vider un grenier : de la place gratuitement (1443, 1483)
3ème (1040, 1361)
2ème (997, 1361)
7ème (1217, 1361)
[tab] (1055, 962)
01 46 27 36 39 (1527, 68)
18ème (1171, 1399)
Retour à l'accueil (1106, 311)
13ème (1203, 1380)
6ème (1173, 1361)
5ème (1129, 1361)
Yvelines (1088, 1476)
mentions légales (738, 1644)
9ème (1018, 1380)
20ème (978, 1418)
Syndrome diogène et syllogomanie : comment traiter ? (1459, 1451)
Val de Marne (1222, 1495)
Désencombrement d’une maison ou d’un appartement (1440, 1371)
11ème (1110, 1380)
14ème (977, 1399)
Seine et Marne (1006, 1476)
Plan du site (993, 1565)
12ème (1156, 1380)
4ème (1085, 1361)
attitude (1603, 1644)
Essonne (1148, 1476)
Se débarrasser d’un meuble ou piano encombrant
^^^^^^^^
Transcribe all the material, keeping each word as it is.

vider un grenier : de la place gratuitement (1443, 1483)
3ème (1040, 1361)
2ème (997, 1361)
7ème (1217, 1361)
[tab] (1055, 962)
01 46 27 36 39 (1527, 68)
18ème (1171, 1399)
Retour à l'accueil (1106, 311)
13ème (1203, 1380)
6ème (1173, 1361)
5ème (1129, 1361)
Yvelines (1088, 1476)
mentions légales (738, 1644)
9ème (1018, 1380)
20ème (978, 1418)
Syndrome diogène et syllogomanie : comment traiter ? (1459, 1451)
Val de Marne (1222, 1495)
Désencombrement d’une maison ou d’un appartement (1440, 1371)
11ème (1110, 1380)
14ème (977, 1399)
Seine et Marne (1006, 1476)
Plan du site (993, 1565)
12ème (1156, 1380)
4ème (1085, 1361)
attitude (1603, 1644)
Essonne (1148, 1476)
Se débarrasser d’un meuble ou piano encombrant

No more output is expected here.